Mit Hilfe der isoformselektiven fluorogenen Sonde wurde die Aldehyddehydrogenase-1A1-positive Zellpopulation innerhalb jeder Zelllinie quantifiziert, indem die besten 0,5 % der hellsten Zellen innerhalb der mit AlDeSense AM behandelten Kontrollpopulation angesteuert wurden. Die Analyse des Panels von Eierstockkrebszellen hat den Prozentsatz der Aldehyddehydrogenase-1A1-positiven Zellen ergeben. Aus den erhaltenen Ergebnissen der getesteten Krebszelllinien kann geschlossen werden, dass BG-1 die niedrigste Aldehyddehydrogenase-1A1-Aktivität und die niedrigste Aldehyddehydrogenase-1A1-positive Population aufweist.
Darüber hinaus zeigten konfokale Bildgebung und Durchflusszytometrie den größten Anteil an Aldehyddehydrogenase-1A1-positiven Zellen in Caov-3-Zellen.
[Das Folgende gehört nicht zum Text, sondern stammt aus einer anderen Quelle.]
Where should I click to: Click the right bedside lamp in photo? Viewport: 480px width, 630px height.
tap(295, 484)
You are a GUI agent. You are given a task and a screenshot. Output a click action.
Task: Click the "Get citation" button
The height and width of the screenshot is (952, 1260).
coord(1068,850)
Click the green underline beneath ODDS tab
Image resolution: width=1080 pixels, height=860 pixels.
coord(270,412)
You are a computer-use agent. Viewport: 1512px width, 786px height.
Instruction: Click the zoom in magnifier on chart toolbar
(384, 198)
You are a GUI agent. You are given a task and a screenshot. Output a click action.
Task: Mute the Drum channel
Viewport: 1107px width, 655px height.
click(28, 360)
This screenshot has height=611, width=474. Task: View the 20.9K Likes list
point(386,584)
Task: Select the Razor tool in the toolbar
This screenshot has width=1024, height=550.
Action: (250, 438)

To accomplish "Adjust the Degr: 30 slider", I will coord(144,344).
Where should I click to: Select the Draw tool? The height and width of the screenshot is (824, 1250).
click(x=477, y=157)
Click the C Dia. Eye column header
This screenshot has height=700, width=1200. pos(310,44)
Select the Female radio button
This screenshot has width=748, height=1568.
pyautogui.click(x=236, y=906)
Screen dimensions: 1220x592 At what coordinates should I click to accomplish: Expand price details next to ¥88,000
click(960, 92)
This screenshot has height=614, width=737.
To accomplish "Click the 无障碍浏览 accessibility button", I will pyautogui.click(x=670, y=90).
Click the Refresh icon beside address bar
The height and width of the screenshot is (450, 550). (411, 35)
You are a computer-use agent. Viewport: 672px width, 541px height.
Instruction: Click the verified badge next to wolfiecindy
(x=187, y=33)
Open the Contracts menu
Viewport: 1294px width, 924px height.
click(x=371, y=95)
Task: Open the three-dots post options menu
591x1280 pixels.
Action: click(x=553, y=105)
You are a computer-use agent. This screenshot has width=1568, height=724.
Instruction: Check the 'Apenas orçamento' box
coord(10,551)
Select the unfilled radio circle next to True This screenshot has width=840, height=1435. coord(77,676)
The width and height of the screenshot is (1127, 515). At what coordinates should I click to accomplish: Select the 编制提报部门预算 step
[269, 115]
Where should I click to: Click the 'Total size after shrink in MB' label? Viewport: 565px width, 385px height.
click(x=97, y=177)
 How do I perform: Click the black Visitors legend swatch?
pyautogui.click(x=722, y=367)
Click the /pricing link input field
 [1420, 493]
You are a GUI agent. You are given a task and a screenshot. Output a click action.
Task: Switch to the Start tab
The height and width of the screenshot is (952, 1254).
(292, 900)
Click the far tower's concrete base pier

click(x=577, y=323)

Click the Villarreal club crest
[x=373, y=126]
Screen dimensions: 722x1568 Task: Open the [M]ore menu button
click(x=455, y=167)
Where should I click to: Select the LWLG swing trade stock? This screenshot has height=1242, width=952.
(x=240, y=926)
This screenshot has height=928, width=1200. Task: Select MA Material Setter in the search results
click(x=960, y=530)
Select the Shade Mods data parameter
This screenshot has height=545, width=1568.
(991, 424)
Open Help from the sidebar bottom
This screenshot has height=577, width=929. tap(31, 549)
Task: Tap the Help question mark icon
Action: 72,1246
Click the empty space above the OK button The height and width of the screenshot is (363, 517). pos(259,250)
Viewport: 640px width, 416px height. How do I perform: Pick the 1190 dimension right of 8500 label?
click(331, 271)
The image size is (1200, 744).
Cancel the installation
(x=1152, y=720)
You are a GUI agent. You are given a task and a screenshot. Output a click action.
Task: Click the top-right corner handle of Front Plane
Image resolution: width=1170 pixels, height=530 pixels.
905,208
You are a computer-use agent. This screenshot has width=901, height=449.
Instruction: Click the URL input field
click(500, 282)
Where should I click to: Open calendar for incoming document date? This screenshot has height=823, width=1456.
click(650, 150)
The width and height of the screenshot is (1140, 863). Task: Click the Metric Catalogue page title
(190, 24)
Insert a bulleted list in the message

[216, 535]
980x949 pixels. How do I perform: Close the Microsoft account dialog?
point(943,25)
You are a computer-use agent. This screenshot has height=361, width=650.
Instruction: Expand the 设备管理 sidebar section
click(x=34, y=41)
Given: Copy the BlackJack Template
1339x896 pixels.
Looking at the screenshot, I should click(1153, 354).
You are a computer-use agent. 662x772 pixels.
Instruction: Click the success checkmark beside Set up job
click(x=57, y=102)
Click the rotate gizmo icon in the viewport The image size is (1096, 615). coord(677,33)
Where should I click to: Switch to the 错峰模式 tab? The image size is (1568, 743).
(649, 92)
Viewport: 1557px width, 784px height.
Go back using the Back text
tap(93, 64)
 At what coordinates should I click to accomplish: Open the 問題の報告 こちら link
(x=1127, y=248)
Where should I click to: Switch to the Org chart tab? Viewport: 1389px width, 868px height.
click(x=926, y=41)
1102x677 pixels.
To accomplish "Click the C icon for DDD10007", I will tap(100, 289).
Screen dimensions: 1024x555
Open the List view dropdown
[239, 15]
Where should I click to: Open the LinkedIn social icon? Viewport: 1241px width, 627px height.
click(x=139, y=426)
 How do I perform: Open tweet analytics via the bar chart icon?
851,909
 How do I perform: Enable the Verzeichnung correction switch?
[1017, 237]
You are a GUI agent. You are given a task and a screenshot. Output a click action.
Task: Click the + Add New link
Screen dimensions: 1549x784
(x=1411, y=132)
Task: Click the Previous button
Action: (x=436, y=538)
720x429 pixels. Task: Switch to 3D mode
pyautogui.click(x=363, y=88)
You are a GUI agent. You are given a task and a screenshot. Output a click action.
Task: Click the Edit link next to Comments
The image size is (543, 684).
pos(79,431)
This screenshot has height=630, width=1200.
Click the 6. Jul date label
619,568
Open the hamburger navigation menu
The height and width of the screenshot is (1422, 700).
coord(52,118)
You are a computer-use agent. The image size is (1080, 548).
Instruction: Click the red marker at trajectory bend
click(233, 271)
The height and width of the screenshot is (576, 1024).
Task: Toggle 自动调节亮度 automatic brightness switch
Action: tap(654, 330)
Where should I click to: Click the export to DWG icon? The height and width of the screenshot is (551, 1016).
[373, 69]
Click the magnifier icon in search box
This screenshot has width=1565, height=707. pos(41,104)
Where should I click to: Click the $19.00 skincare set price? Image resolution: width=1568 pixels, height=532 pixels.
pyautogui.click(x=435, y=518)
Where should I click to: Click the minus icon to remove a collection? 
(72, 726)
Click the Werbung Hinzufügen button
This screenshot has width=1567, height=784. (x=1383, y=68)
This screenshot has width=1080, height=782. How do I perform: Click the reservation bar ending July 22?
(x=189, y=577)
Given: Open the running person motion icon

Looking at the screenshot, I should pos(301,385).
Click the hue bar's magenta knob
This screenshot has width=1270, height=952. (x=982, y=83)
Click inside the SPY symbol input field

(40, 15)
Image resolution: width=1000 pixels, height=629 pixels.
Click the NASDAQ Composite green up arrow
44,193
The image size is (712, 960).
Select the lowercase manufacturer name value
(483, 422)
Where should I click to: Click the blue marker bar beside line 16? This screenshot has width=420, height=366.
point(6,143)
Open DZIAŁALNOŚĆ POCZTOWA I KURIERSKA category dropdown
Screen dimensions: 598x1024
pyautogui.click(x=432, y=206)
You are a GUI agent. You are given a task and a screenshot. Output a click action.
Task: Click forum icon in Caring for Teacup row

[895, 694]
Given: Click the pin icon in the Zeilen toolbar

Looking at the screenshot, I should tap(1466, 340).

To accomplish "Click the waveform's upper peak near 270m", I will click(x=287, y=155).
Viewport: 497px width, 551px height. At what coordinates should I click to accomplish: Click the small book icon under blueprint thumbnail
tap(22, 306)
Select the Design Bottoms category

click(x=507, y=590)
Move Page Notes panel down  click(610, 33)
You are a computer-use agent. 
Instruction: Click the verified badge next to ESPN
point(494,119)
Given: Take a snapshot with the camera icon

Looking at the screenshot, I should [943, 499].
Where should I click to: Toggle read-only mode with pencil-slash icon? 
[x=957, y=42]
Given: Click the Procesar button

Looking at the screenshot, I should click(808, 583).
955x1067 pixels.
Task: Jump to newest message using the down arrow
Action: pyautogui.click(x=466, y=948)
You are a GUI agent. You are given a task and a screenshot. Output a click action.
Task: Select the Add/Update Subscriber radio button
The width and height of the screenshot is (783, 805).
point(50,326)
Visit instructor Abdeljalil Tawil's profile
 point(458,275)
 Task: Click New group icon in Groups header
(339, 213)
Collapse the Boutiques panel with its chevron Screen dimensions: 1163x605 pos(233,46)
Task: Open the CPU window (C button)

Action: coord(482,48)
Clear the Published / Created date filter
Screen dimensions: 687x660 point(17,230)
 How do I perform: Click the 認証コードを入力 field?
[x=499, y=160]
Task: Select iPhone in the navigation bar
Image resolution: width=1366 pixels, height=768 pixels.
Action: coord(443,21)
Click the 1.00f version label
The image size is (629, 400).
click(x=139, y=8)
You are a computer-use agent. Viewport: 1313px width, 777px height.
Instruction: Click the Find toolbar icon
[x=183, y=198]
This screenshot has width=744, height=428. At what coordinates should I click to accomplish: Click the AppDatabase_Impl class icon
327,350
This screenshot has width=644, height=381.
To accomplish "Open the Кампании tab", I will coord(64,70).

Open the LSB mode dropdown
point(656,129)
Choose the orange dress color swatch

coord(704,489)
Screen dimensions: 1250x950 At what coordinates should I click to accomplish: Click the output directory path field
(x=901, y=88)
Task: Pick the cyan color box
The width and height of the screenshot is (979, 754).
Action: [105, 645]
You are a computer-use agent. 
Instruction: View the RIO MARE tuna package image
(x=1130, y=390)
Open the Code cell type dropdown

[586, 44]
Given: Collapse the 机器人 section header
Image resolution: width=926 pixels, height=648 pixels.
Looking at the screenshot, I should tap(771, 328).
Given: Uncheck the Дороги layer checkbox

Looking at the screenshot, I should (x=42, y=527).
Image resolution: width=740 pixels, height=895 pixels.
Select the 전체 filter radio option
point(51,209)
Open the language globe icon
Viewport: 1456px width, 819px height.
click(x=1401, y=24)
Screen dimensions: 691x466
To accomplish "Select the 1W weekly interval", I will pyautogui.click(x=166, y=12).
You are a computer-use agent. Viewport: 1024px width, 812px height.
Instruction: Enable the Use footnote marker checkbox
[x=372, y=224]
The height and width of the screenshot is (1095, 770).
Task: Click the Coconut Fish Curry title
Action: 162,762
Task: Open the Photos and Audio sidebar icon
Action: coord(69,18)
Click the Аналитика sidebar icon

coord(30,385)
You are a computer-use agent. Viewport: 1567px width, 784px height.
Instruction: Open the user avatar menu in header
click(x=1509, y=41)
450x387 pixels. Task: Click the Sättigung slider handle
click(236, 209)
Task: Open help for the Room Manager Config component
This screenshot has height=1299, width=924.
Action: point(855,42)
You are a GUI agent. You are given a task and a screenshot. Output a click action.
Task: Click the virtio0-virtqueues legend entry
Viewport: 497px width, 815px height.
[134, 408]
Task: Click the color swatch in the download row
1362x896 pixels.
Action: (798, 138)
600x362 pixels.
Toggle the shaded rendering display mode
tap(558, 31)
Die Gesamtaktivität der Zelllinie war jedoch nur die dritthöchste. Alternativ enthielten OVCAR-3-Zellen die dritthöchste Aldehyddehydrogenase-1A1-positive Population, wiesen aber die höchste Gesamtaktivität auf.
AlDeSense ist eine vielseitige und generalisierbare Sonde zur Identifizierung von CSCs in immortalisierten Zelllinien und in Patientenproben. Wir hoffen, dass wir es als prognostisches Instrument im klinischen Umfeld sehen können.